[Passage for review Boundary: Start]

Satisficing and Optimal Generalised Planning via Goal Regression (Extended Version)¶
Conference: AAAI 2026 arXiv: 2511.11095 Code: https://github.com/dillonzchen/moose Area: Model Compression Keywords: generalised planning, goal regression, policy synthesis, search pruning, planning domains
TL;DR¶
This paper presents the Moose planner, which synthesises generalised planning programs from training problems via goal regression. It decomposes multi-goal problems into single-goal subproblems, solves each optimally, and applies regression followed by lifting to produce a set of first-order condition-action rules. These rules support either satisficing planning (direct rule execution) or optimal planning (encoded as axioms to prune the search space).
Background & Motivation¶
Generalised Planning (GP) aims to synthesise programs that solve a family of related planning problems. The core objective is to amortise synthesis cost: solving a family of problems faster than invoking a general-purpose planner on each instance individually.

[Passage for review Boundary: End]

## Assigned task 1
Edit the rows in the part that opens with the line containing "The width and" and closes with the line containing "This screenshot has", changing "Identify" to "Locate" and keeping everything else the same. Leave the pictures out of your answer.
The rows that come next are unrelated to the text above.

[Record set Boundary: Start]

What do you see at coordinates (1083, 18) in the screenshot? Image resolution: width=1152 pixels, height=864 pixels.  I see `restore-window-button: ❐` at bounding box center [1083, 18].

[Record set Boundary: End]
[Record set Boundary: Start]

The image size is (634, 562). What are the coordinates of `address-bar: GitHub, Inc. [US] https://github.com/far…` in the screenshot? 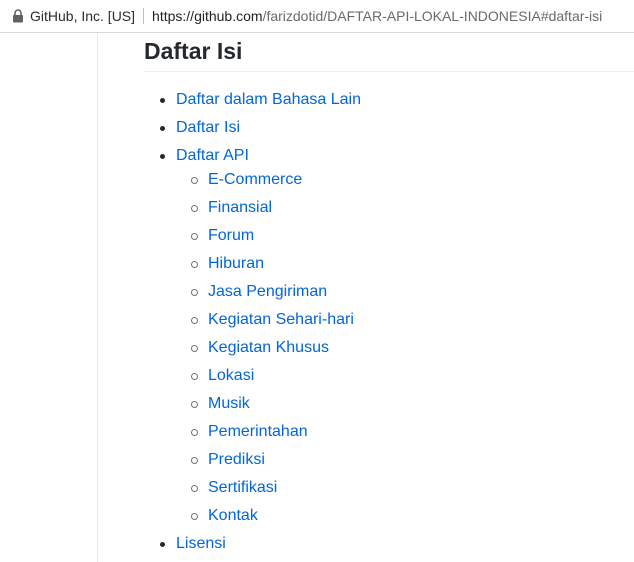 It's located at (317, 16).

[Record set Boundary: End]
[Record set Boundary: Start]

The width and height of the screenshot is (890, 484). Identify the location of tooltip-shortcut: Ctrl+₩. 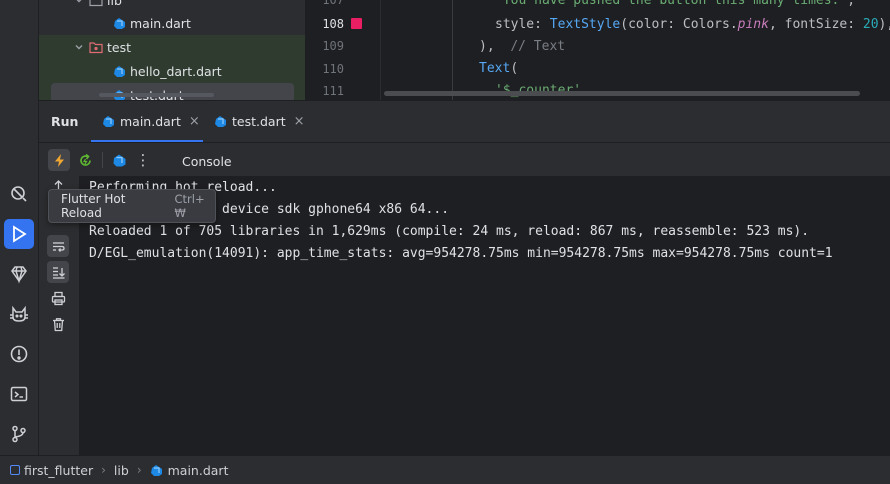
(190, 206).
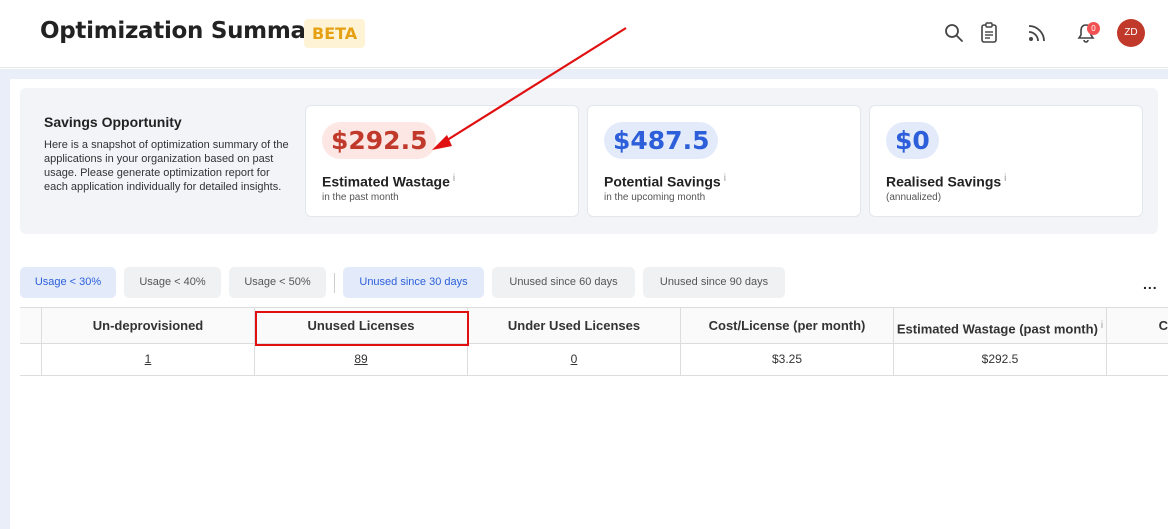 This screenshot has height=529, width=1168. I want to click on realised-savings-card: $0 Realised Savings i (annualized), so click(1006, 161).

[Record set Boundary: End]

## Assigned task 2
Continue the text on generalised planning via goal regression from where it stops.

## Answer space 1
The width and height of the screenshot is (890, 484). Locate the location of tooltip-shortcut: Ctrl+₩. 
(190, 206).
 This screenshot has height=529, width=1168. I want to click on realised-savings-card: $0 Realised Savings i (annualized), so click(1006, 161).

## Answer space 2
Many real-world domains are computationally easy to solve yet difficult to scale with existing general-purpose planners. For instance, UPS delivers over 20 million parcels daily across 200+ countries, yet state-of-the-art general planners struggle with simplified delivery problems involving as few as 100 parcels.
Existing GP methods (e.g., sketch learner, PG3, Loom) each have notable limitations:
- High synthesis cost, with some domains failing to complete within 12 hours
- Excessive memory consumption
- Lack of theoretical guarantees for optimal planning
Moose is motivated by leveraging goal regression—a technique with a long history in the knowledge representation community—combined with problem relaxation (decomposing multi-goal problems into single-goal subproblems), enabling efficient generalised plan synthesis and instantiation in a three-step pipeline.
Method¶
Overall Architecture¶
Moose operates in two phases:
Synthesis Phase (Algorithm 1): 1. For each training problem, enumerate goal-atom orderings and decompose each into single-goal subproblems. 2. Solve each subgoal optimally while advancing the current state along the way. 3. Apply goal regression to each sub-plan (backpropagating from the goal state to the required preconditions). 4. Lift the resulting state–goal–action sequences by replacing concrete objects with free variables, yielding first-order rules.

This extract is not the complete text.